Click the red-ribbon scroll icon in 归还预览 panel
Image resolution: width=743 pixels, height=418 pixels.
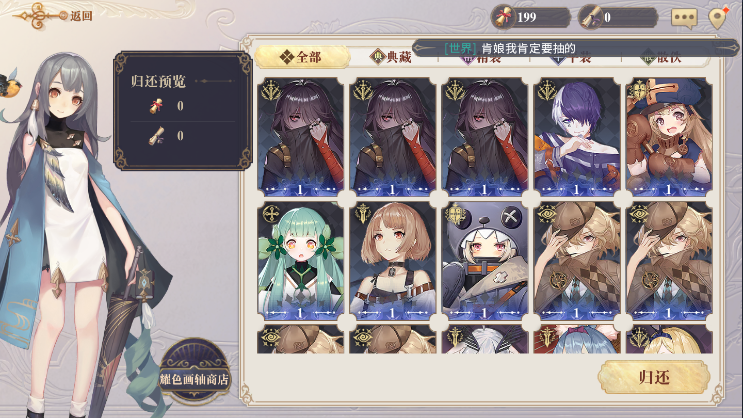click(x=156, y=106)

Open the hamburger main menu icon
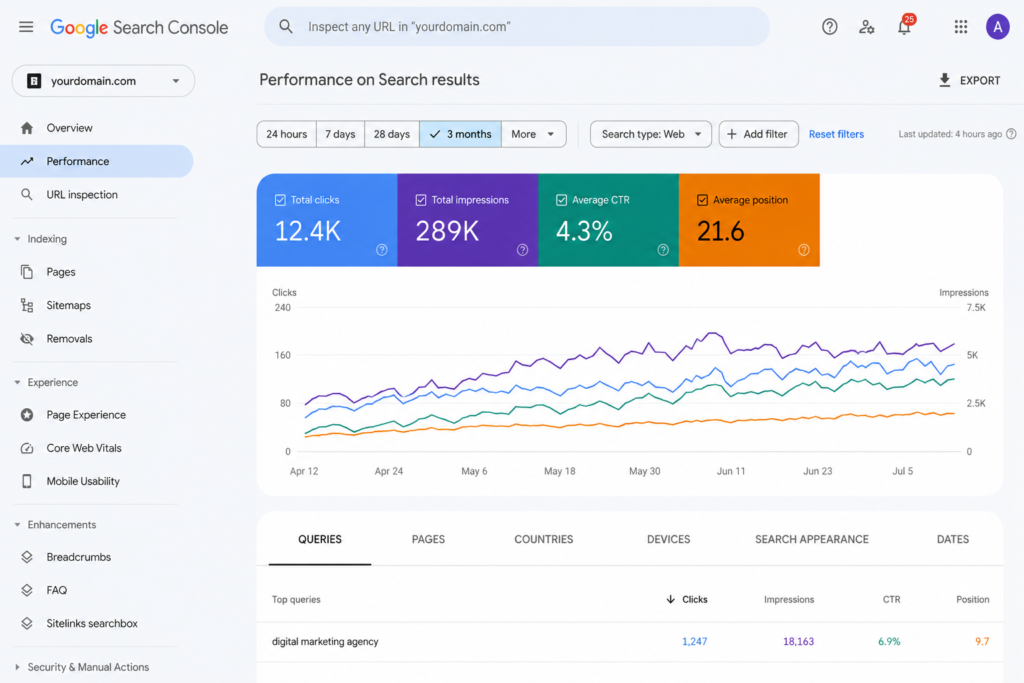(26, 27)
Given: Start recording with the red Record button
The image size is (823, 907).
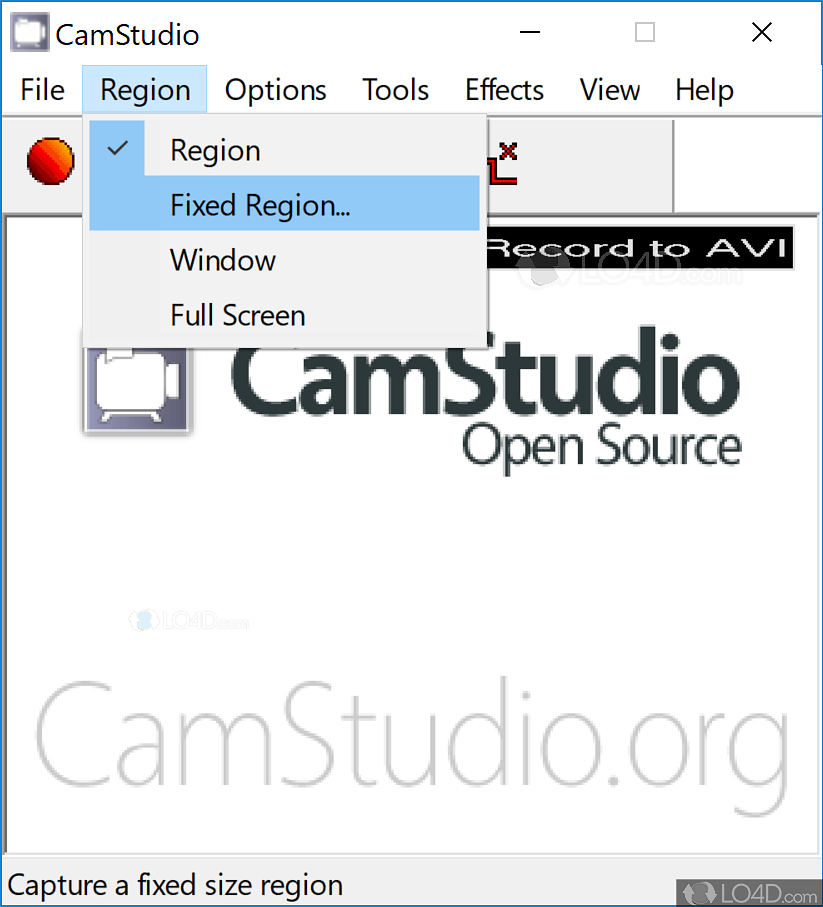Looking at the screenshot, I should (x=50, y=161).
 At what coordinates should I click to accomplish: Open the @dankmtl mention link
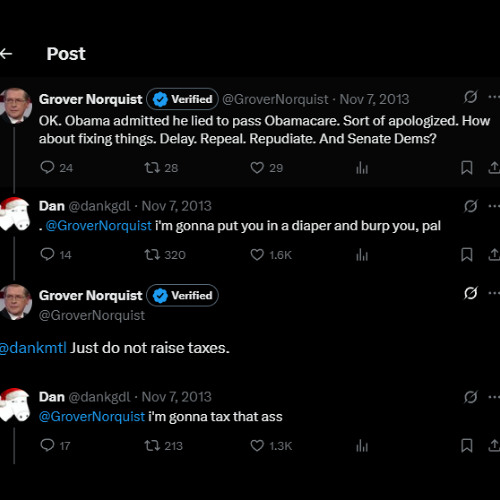click(x=33, y=348)
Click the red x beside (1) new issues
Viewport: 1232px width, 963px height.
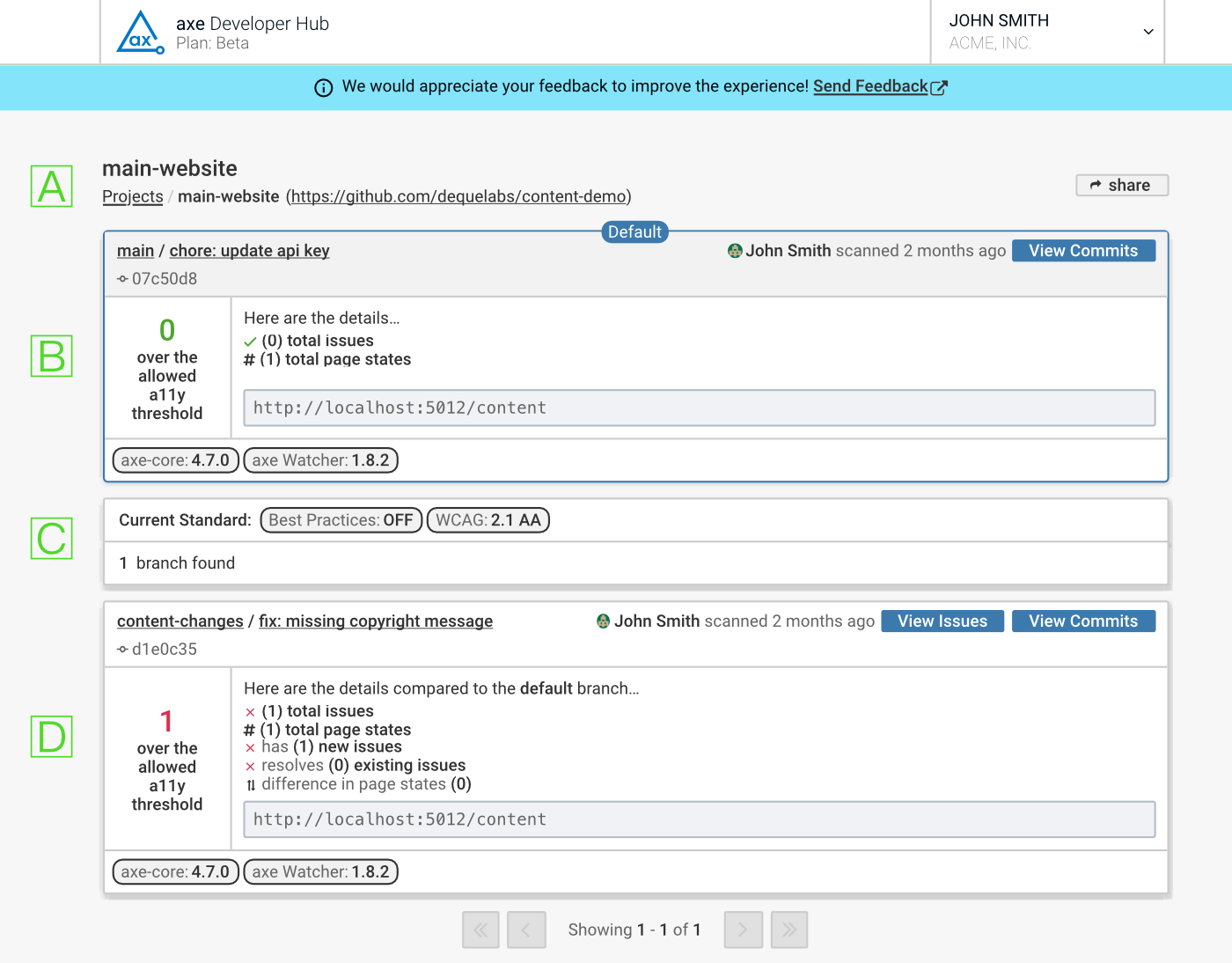248,747
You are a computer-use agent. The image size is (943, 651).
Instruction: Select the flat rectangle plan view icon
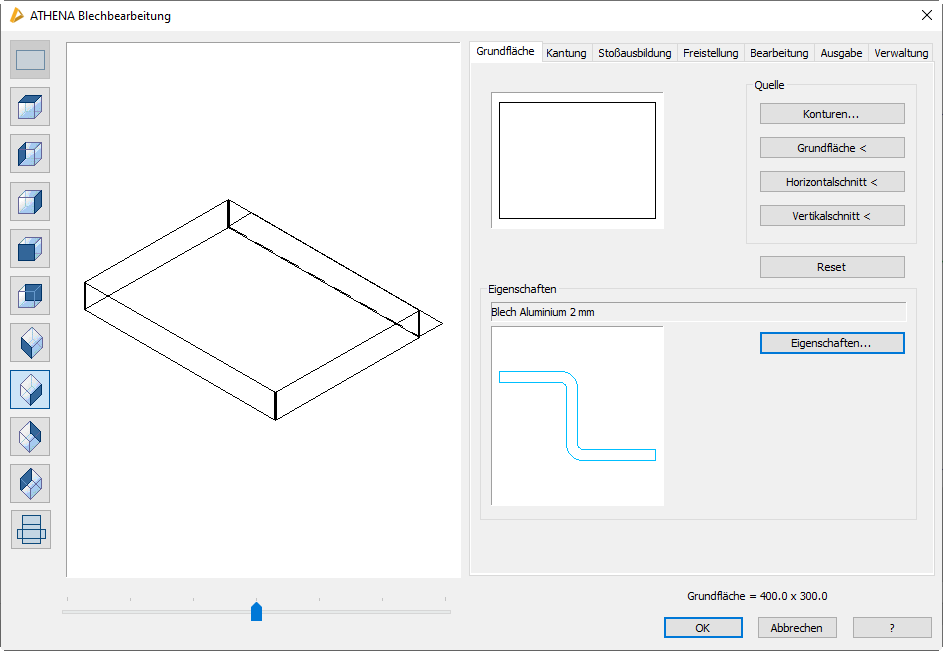30,60
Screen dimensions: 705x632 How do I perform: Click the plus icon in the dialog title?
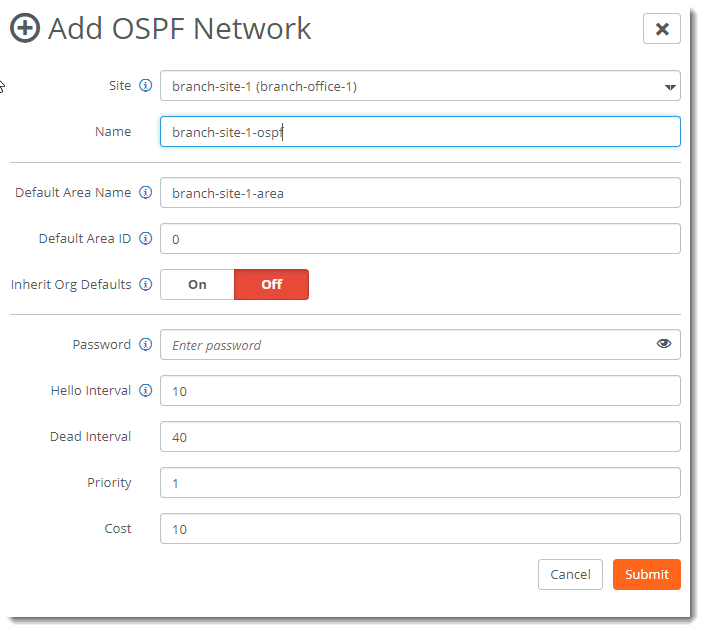coord(25,29)
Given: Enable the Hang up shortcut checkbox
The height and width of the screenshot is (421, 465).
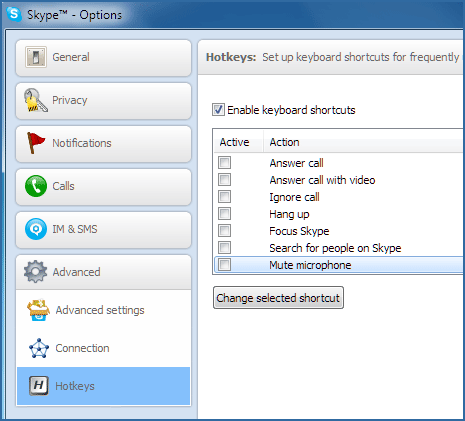Looking at the screenshot, I should pyautogui.click(x=224, y=214).
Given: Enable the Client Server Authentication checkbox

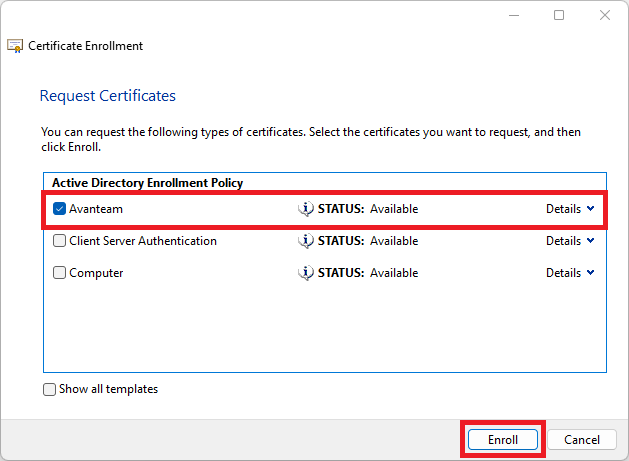Looking at the screenshot, I should point(60,241).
☆ ☆ ☆ ☆ ☆
§ **WRITTEN PROBLEM**
Copy all of the records above word for word, leaving out the pictures.

§ **EXPECTED OUTPUT**
Click the red-ribbon scroll icon in 归还预览 panel
Image resolution: width=743 pixels, height=418 pixels.
click(x=156, y=106)

Open the hamburger main menu icon
(26, 27)
Given: Start recording with the red Record button
The image size is (823, 907).
Looking at the screenshot, I should (x=50, y=161).
 At what coordinates should I click to accomplish: Open the @dankmtl mention link
click(x=33, y=348)
Click the red x beside (1) new issues
Viewport: 1232px width, 963px height.
248,747
You are a computer-use agent. The image size is (943, 651).
Instruction: Select the flat rectangle plan view icon
30,60
Screen dimensions: 705x632 How do I perform: Click the plus icon in the dialog title?
coord(25,29)
Given: Enable the Hang up shortcut checkbox
The height and width of the screenshot is (421, 465).
Looking at the screenshot, I should pyautogui.click(x=224, y=214).
Given: Enable the Client Server Authentication checkbox

Looking at the screenshot, I should point(60,241).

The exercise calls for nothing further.